**EXERCISE DETAILS**
Give the lines below again exactly, starting with the line that holds "[Permalink to Listening Now : Murley" and going on through the line that holds "[Permalink to Sneak".

Collected data
---------------

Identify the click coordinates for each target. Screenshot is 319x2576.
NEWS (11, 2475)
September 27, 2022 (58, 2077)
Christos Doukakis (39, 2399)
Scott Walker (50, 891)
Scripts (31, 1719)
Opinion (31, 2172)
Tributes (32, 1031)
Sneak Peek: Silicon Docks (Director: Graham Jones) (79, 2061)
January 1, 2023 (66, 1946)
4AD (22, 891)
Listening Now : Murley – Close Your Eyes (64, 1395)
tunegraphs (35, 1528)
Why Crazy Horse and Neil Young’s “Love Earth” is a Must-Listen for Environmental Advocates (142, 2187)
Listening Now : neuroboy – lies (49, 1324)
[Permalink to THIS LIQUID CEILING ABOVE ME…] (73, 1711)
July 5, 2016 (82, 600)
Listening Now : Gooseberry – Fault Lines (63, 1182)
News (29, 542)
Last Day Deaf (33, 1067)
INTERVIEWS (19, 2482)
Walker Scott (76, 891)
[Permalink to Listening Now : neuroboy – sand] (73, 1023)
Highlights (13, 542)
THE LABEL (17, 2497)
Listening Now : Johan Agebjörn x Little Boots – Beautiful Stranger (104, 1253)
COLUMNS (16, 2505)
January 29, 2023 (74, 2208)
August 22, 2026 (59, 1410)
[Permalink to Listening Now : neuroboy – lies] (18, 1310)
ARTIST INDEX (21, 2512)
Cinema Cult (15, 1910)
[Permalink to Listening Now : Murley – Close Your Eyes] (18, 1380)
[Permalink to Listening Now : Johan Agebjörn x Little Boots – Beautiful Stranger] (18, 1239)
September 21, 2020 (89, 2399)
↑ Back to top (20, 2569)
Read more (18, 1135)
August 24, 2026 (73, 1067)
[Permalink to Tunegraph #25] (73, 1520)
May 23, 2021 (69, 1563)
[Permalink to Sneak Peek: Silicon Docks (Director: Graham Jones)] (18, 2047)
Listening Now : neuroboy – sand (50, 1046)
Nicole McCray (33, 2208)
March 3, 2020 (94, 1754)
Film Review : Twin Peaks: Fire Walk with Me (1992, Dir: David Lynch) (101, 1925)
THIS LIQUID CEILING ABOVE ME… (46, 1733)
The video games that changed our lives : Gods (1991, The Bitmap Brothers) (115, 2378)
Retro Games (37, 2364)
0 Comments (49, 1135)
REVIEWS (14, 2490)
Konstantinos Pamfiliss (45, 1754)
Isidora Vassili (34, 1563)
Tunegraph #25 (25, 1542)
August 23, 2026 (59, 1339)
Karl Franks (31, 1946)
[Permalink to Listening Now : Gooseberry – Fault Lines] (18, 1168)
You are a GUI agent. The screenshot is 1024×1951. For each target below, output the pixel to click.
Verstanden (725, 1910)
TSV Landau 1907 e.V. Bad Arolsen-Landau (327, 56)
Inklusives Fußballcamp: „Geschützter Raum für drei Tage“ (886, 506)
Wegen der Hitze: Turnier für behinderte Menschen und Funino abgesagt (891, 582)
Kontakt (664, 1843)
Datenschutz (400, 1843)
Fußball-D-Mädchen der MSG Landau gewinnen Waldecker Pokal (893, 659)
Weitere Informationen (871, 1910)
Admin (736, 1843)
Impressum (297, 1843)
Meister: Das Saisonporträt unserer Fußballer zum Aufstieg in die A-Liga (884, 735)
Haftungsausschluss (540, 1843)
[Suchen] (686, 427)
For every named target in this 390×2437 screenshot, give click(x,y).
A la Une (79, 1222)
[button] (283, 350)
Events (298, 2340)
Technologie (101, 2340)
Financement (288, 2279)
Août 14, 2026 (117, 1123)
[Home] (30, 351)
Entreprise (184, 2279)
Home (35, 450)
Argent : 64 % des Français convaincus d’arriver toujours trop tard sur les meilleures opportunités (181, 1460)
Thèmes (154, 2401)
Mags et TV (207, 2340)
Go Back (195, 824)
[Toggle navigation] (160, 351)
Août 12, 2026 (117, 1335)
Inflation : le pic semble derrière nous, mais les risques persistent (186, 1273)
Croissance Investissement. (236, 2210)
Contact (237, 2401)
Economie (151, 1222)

---------------

**OUTPUT OF THE EXERCISE**
[Permalink to Listening Now : Murley – Close Your Eyes] (18, 1380)
[Permalink to Listening Now : Johan Agebjörn x Little Boots – Beautiful Stranger] (18, 1239)
September 21, 2020 (89, 2399)
↑ Back to top (20, 2569)
Read more (18, 1135)
August 24, 2026 (73, 1067)
[Permalink to Tunegraph #25] (73, 1520)
May 23, 2021 (69, 1563)
[Permalink to Sneak Peek: Silicon Docks (Director: Graham Jones)] (18, 2047)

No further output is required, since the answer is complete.